### About this exercise
Copy, exactly and without additions, every line in the records below from the one holding "The width and height of the screenshot is (960, 590)." through the one holding "Viewport: 1568px width, 753px height.", both ends included.

── Records ──

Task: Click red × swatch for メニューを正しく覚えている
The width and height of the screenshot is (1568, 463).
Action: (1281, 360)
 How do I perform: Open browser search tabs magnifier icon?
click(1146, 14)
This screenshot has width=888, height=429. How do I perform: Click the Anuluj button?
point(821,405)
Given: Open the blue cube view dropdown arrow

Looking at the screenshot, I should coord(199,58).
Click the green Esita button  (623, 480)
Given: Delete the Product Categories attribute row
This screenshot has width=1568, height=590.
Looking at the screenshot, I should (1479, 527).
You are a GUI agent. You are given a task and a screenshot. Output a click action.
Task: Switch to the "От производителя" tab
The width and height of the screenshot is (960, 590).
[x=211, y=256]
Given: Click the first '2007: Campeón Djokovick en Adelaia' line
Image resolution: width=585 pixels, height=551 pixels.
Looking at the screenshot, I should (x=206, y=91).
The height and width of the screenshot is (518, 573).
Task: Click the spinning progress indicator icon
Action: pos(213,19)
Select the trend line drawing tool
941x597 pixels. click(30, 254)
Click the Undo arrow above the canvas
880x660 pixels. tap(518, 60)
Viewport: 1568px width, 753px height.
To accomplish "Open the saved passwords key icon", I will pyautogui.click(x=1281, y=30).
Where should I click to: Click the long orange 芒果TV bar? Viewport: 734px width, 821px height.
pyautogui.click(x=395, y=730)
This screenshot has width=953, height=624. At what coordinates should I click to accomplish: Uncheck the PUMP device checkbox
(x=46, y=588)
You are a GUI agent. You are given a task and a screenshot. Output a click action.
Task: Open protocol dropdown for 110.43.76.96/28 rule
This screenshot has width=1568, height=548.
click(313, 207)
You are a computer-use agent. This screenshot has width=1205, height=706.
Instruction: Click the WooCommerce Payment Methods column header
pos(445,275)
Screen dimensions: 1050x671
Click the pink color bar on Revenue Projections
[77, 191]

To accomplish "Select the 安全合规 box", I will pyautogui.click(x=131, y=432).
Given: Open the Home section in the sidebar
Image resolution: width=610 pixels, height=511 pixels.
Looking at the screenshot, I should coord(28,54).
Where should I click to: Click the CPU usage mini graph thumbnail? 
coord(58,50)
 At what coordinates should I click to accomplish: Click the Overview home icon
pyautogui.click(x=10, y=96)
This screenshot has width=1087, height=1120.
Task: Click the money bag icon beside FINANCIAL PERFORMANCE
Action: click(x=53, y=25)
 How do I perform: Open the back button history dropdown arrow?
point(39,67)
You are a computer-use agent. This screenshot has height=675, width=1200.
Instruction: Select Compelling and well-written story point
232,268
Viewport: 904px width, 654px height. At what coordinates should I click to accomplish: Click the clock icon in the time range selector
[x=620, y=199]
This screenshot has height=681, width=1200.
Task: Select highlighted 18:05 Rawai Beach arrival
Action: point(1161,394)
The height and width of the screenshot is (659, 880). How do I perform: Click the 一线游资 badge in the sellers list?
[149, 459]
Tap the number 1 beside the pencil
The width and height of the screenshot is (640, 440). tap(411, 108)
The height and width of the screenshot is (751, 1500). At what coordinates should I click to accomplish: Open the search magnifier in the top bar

───

### Exercise result
The width and height of the screenshot is (960, 590).
[x=211, y=256]
Given: Click the first '2007: Campeón Djokovick en Adelaia' line
Image resolution: width=585 pixels, height=551 pixels.
Looking at the screenshot, I should (x=206, y=91).
The height and width of the screenshot is (518, 573).
Task: Click the spinning progress indicator icon
Action: pos(213,19)
Select the trend line drawing tool
941x597 pixels. click(30, 254)
Click the Undo arrow above the canvas
880x660 pixels. tap(518, 60)
Viewport: 1568px width, 753px height.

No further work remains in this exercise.